**How to complete this task**
Please transcribe only the lines between the one containing "This screenshot has width=750, height=507." and the end of the records, both ends included, exactly as written; skip every picture.

**Pixel coordinate grounding data**
###
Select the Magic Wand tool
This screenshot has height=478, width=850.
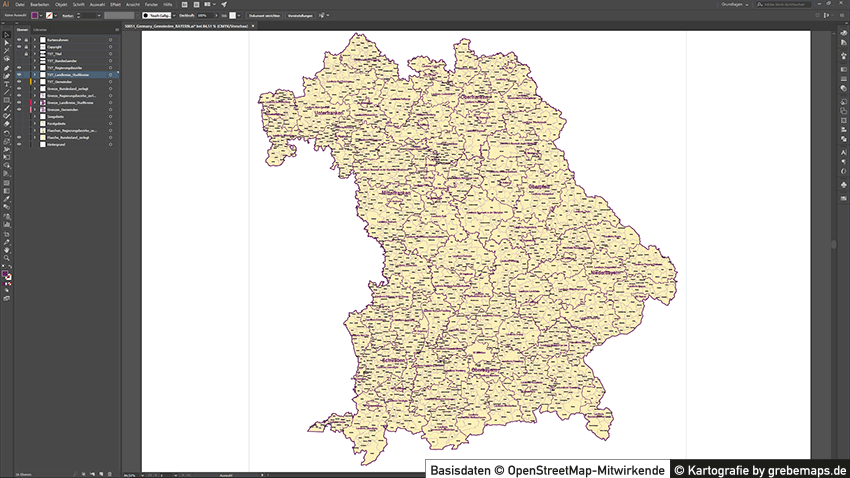click(x=6, y=51)
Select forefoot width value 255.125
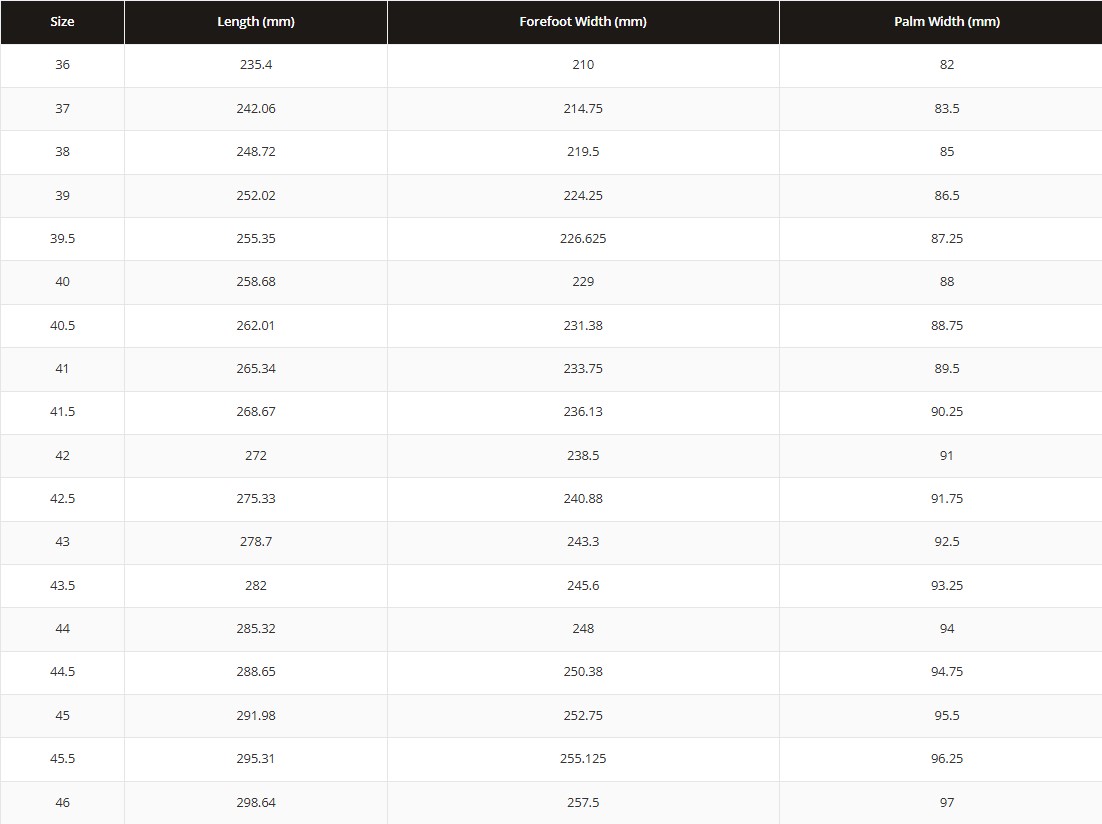This screenshot has height=824, width=1102. tap(583, 759)
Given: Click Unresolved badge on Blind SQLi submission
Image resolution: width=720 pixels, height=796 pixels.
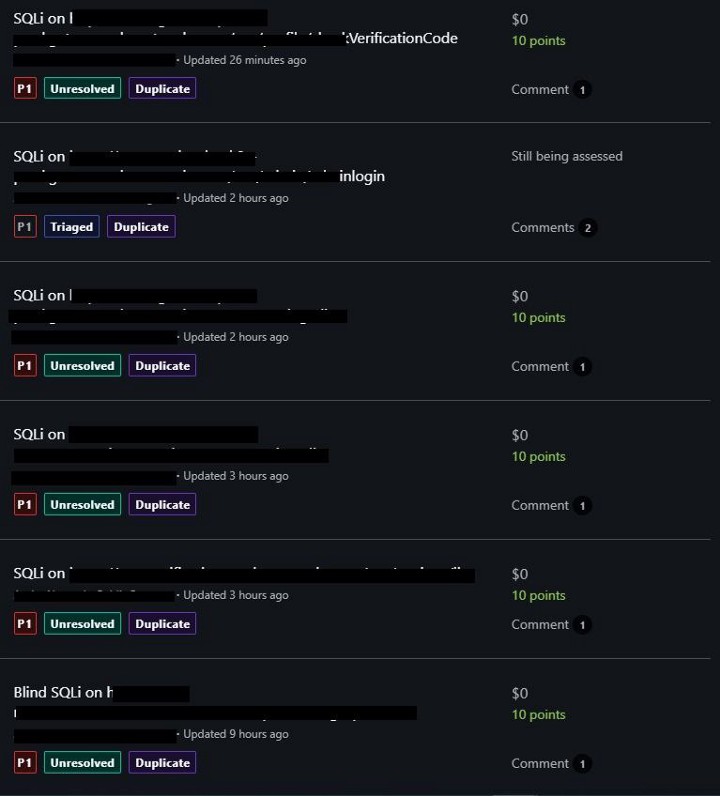Looking at the screenshot, I should [82, 763].
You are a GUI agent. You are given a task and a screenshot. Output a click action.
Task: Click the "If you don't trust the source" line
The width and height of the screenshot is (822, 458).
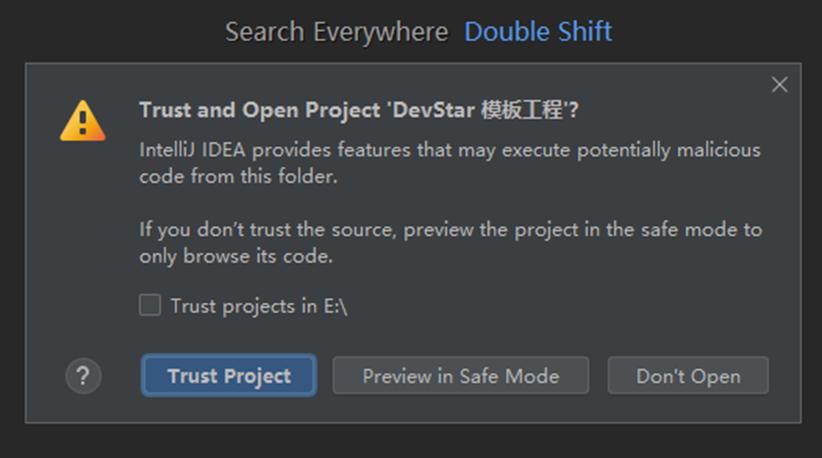coord(450,230)
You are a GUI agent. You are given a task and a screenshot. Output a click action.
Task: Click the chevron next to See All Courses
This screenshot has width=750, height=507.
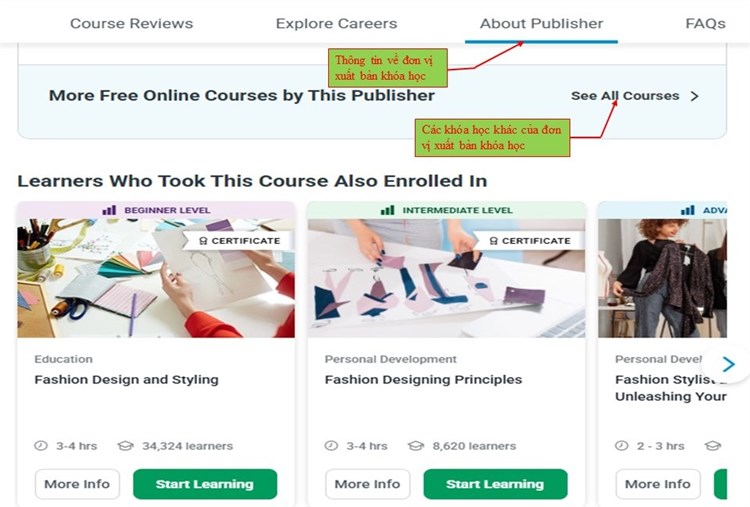[x=695, y=96]
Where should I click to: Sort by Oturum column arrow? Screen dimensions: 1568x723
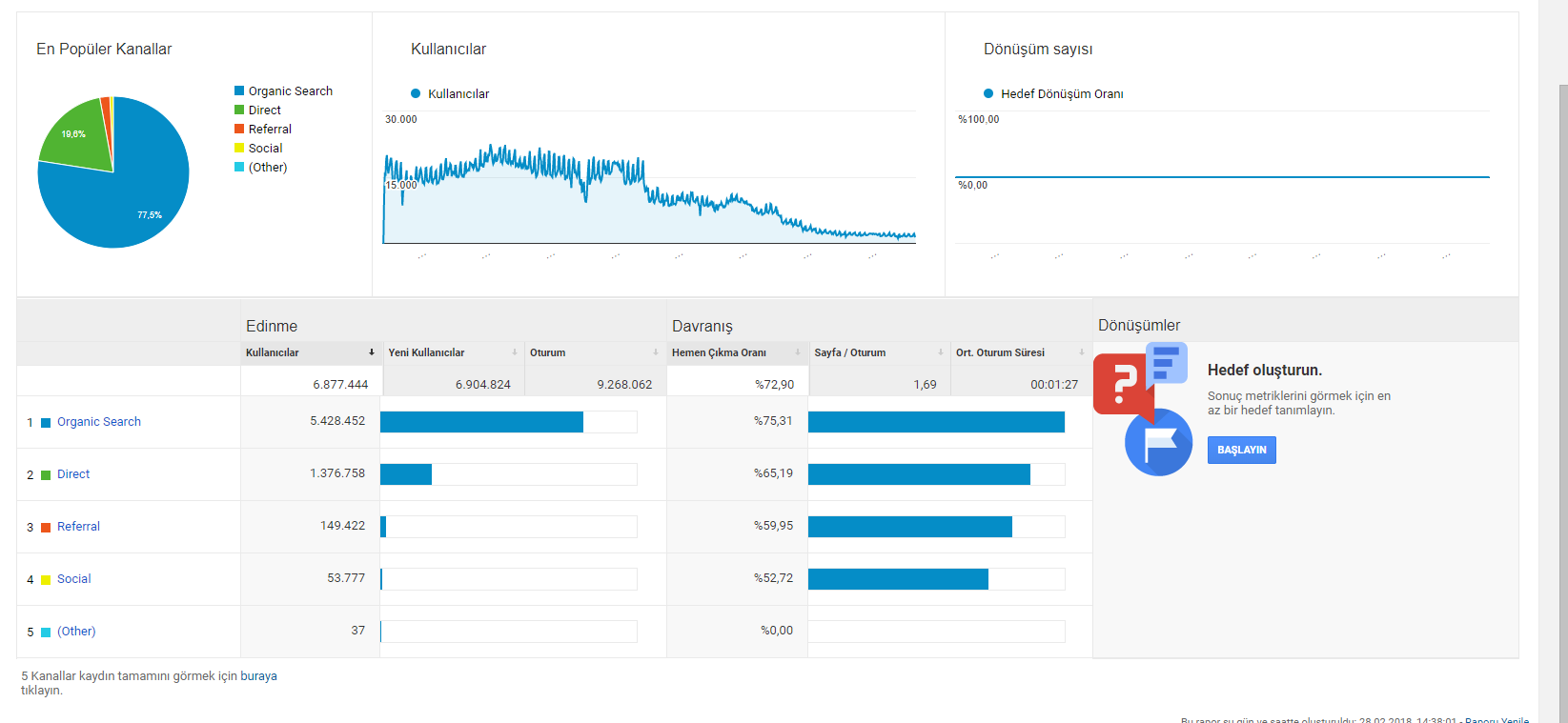point(656,352)
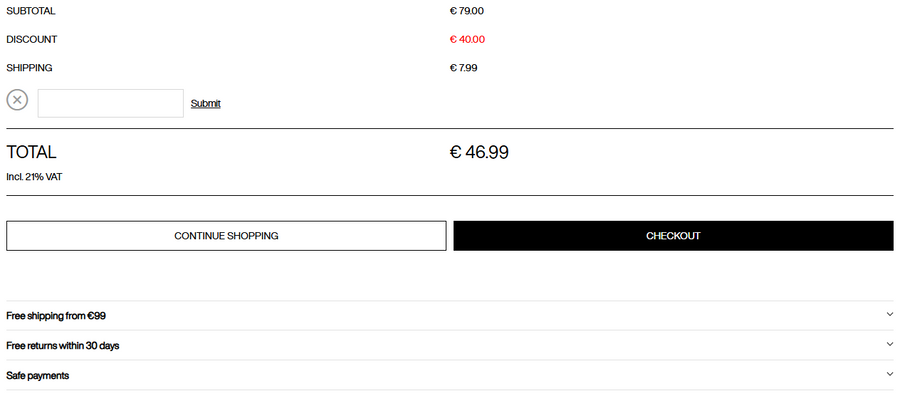The width and height of the screenshot is (900, 401).
Task: Proceed with the black Checkout button
Action: click(x=673, y=236)
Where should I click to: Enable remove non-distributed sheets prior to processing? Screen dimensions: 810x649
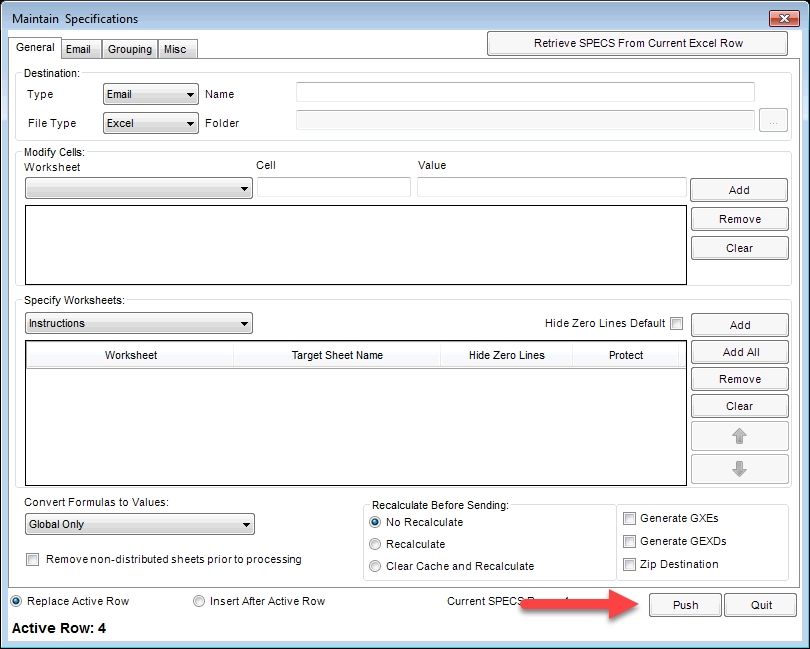31,560
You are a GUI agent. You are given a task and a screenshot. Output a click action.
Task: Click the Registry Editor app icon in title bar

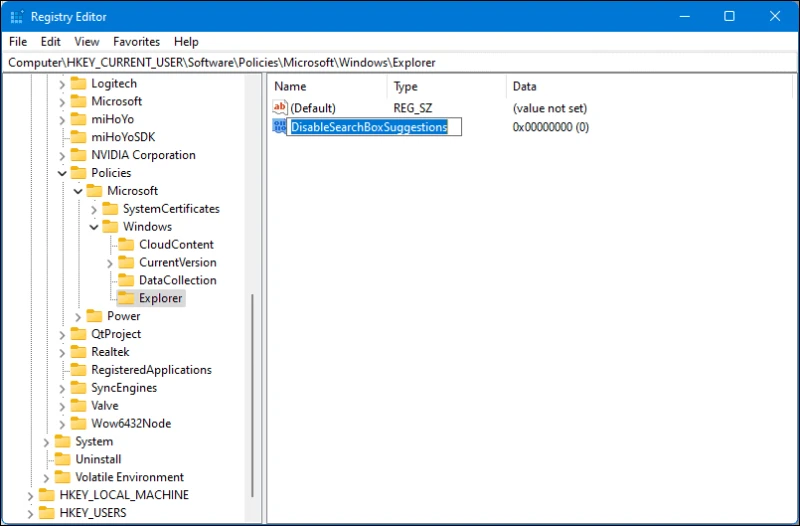coord(16,16)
###
**Written solution**
This screenshot has width=750, height=507.
[x=695, y=96]
Where should I click to: Sort by Oturum column arrow? Screen dimensions: 1568x723
point(656,352)
The width and height of the screenshot is (900, 401).
Task: Proceed with the black Checkout button
Action: click(x=673, y=236)
Where should I click to: Enable remove non-distributed sheets prior to processing? Screen dimensions: 810x649
31,560
You are a GUI agent. You are given a task and a screenshot. Output a click action.
Task: Click the Registry Editor app icon in title bar

coord(16,16)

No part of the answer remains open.